= REQUIRED ACTION =
Extend the text on tools that overlap with ring signatures, beginning after its final sentence.

Tools with applications that overlap with the applications of ring signatures

• StealthNote
  • If an organization grants Google workspace accounts to its employees or members, one of those employees can post to StealthNote as an anonymous member of that organization.
  • Runs on a ZK proof of a google authentication token (technical explanation).
  • Verification is done on Aztec’s end and hosted on their website, so they retain censorship authority.
• Spartacus.app 
  • Temporary anonymity for group endorsements. Identities are all revealed at once if enough people endorse within a given time period.
  • You sign up with your phone number. The site says that it will implement gatekeeping via government ID verification one of these days.
  • Quorum trigger cannot be set lower than 8 endorsements.
• Semaphore
  • Makes merkle trees to zero-knowledge-prove that someone within a particular group made a particular message.
  • It’s kind of hard for me to fully grasp from their website. But it looks like it requires a trusted manager/gatekeeper for each group. The manager can’t see who says what, but they choose who is allowed to submit messages. The manager can decline to invite people to join the group, but I can’t tell if they have other censorship options than that. I'd love to read an ELI5 for this.
  • Messages are tagged with unique identifiers that preserve anonymity within the group while preventing individuals from looking like multiple different users. The basic ring signature scheme does not have this feature, but linked ring signatures do.
     

1. ^{^}

   I also never got around to getting the Apple certification, so you have to override the standard Mac security settings to use it.

= SUPPLIED DATA =
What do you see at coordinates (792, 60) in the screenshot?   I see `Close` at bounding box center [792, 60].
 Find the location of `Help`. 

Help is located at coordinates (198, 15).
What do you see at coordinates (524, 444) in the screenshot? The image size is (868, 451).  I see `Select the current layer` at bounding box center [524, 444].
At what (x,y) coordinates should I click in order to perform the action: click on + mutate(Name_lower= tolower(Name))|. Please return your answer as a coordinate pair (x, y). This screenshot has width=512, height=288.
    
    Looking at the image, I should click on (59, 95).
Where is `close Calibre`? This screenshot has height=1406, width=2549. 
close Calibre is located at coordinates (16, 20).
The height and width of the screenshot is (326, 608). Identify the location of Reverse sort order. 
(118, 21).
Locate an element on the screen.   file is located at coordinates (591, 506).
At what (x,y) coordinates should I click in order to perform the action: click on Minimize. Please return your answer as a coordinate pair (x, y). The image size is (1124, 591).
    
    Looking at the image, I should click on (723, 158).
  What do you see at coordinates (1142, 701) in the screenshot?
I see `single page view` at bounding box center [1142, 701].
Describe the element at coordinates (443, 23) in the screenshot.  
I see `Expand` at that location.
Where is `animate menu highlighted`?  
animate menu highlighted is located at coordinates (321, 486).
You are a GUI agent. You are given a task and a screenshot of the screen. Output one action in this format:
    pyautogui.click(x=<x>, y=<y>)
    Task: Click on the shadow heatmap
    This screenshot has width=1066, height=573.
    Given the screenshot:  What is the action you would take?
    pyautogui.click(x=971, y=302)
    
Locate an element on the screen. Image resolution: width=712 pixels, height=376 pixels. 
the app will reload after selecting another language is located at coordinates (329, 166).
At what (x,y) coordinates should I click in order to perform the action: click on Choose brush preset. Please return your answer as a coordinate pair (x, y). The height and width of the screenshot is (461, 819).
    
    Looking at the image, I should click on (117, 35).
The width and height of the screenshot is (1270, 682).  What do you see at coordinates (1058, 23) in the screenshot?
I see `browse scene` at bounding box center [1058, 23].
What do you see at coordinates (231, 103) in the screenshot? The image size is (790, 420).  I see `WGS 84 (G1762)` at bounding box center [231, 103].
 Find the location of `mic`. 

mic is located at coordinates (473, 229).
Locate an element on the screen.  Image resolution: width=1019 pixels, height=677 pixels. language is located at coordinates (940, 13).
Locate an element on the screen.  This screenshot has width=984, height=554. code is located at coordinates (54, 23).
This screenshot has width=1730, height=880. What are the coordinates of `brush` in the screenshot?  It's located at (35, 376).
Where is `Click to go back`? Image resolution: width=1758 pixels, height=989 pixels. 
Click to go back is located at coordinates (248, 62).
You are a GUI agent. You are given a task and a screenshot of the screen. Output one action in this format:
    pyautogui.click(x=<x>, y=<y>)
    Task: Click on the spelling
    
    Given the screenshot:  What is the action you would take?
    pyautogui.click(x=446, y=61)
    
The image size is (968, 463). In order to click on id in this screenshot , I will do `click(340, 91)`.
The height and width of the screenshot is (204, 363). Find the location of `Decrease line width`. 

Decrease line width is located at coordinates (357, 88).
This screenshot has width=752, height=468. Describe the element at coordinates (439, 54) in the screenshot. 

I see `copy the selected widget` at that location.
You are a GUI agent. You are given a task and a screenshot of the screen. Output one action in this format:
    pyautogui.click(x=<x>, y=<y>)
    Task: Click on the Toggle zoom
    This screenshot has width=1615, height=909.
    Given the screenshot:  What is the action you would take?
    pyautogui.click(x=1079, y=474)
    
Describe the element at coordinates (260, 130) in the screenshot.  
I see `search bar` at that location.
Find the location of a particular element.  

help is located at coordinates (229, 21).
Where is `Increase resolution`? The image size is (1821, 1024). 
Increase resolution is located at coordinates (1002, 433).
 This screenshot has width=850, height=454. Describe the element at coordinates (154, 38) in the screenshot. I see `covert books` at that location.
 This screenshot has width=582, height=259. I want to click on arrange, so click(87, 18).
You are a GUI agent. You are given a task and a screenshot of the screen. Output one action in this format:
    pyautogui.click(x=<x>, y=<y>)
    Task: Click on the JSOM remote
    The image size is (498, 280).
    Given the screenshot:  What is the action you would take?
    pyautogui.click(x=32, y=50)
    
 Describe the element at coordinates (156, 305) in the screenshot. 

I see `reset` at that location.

= RESPONSE AREA =
2. ^{^}

   https://primal.net/p/nprofile1qqsyhq0crndu4rvx7jdx7llum0d04ghd874rsx8q7n6qzsmmz590p5gjfdjm9 https://primal.net/p/nprofile1qqsza4wgsdrqmrldlx96tqhmq2ephv99rrtemh6a6nfwg42vq0mvu6qdpadv5 https://primal.net/p/nprofile1qqstqc6ad2v9r5aw6rxkcj2m9qsk0t8hv9efq7xewh7rgxezv59s0wge0w8hm 

3. ^{^}

   This is similar to how websites can see which traffic comes from which accounts or IP addresses. It’s essential for preventing abuse, but it’s a concern for those who have valid reasons to read or write pseudonymously. This isn't a hypothetical consideration: I have pseudonymously posted some highly controversial writing online, and I made sure to use a different sign-up email and route the traffic through a proxy, just so that I wouldn’t have to worry about hostile or gossipy moderators.

4. ^{^}

   For more discussion about Nostr's surveillance concerns and what could be done about it, see: Proving You Belong Without Saying Who You Are and Private Relay Connections: ZK Solutions for Nostr.

5. ^{^}

   Paid relays are already a normal part of the ecosystem.